Norwalk and Noroviruses
The Bug

Norwalk and Noroviruses - General Overview  

Norwalk virus was first identified as the cause of a primary school outbreak of vomiting/diarrhea in Norwalk, Ohio in the early 1970’s. Since that outbreak, similar viruses have been identified as the cause of outbreaks in Montgomery County, Hawaii, Snow Mountain, Taunton, Toronto, and during the Desert Storm campaign. Like Norwalk virus, these viruses have been named after their geographic setting and share similar symptoms and epidemiology. This group of viruses is collectively referred to as Noroviruses. Noroviruses cause viral gastroenteritis predominately during the winter in temperate climates.
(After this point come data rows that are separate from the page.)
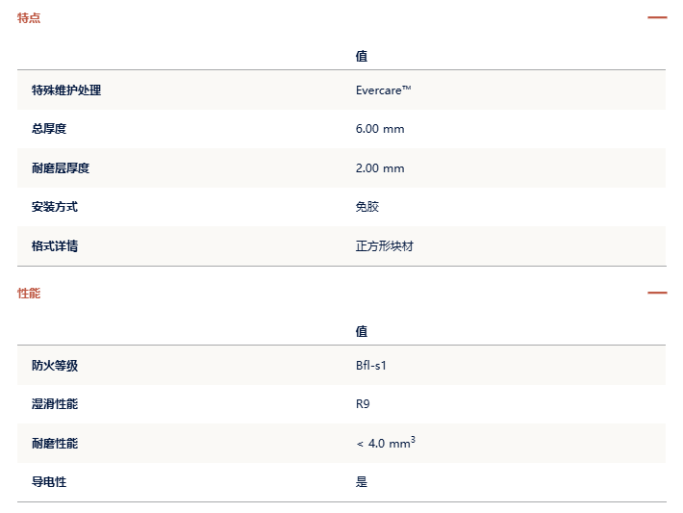
Task: Click the 6.00 mm value
Action: point(380,129)
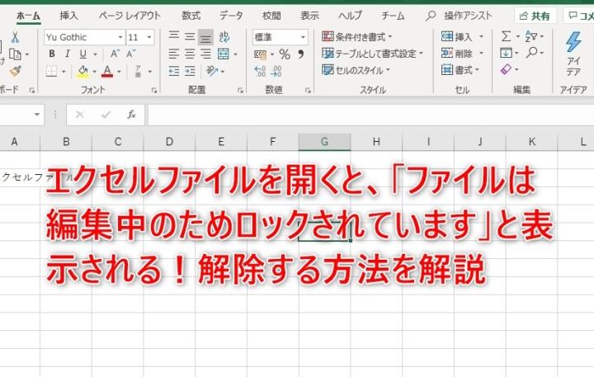Open the データ ribbon tab

pyautogui.click(x=231, y=15)
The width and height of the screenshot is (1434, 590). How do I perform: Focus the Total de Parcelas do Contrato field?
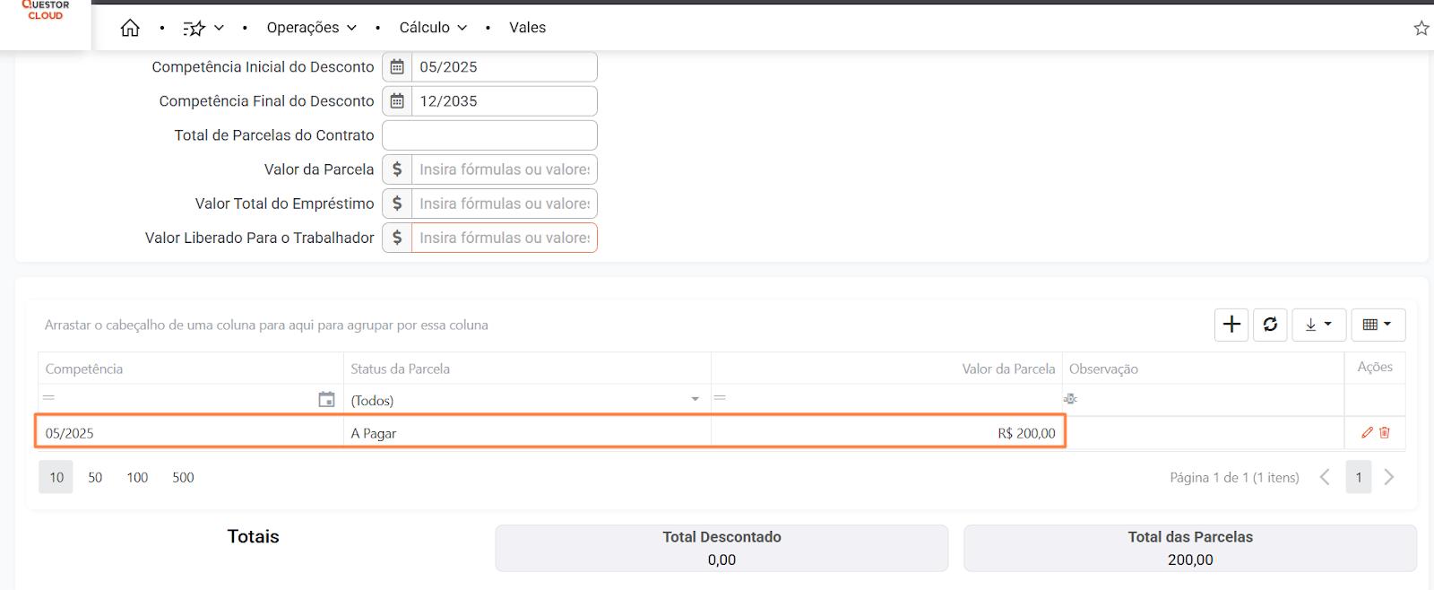coord(489,135)
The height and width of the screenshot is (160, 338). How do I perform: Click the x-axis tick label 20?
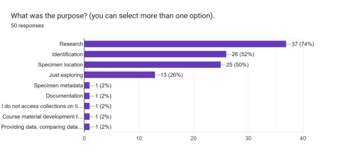click(x=194, y=139)
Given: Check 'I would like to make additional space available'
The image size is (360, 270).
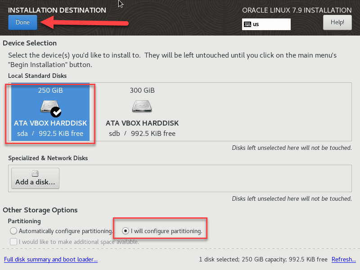Looking at the screenshot, I should [x=13, y=242].
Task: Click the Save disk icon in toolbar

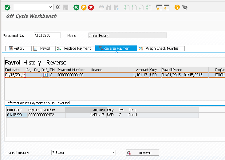Action: (x=66, y=7)
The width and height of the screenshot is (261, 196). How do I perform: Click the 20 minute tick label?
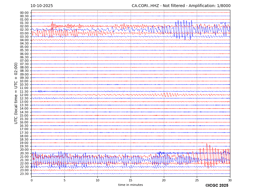[x=164, y=180]
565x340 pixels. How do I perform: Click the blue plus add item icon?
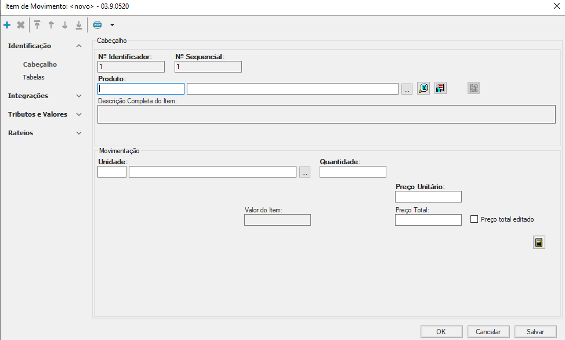(x=7, y=25)
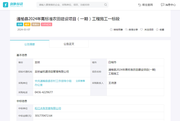Click the 吉林 region tag
Viewport: 180px width, 121px height.
click(20, 24)
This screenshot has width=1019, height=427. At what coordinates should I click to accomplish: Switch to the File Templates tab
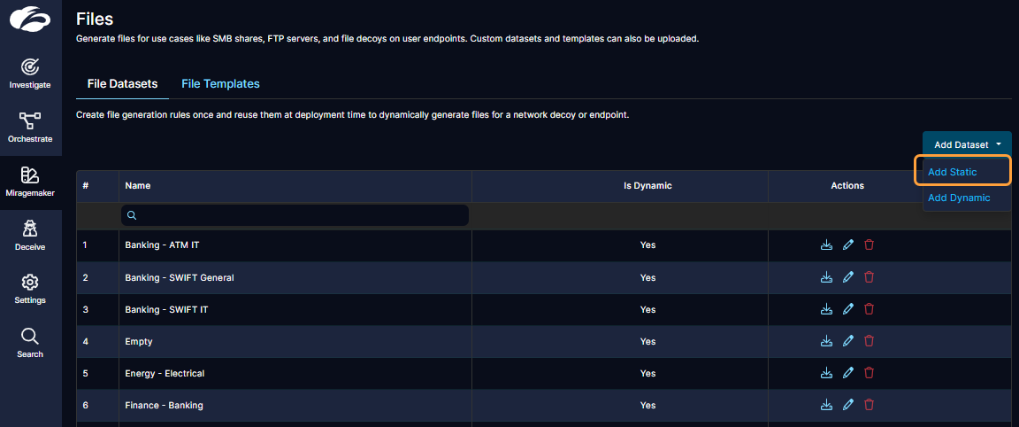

Norovirus outbreaks may be the result of poorly controlled water management, contamination of food (particularly during preparation for large numbers of people), and/or amplification of person to person spread. Institutional outbreaks in hospitals, daycare facilities, nursing homes, schools, and hostels are common. On average, there are 40 institutional outbreaks in Toronto every year.

The Noroviruses has an incubation period of 12 to 48 hours. Illness is characterized by the sudden onset of vomiting and/or diarrhea. Other symptoms commonly reported are nausea, abdominal cramps, fever, headache, chills and muscle aches. Symptoms usually last 1 to 3 days, while 2-3% of cases experience symptoms for longer.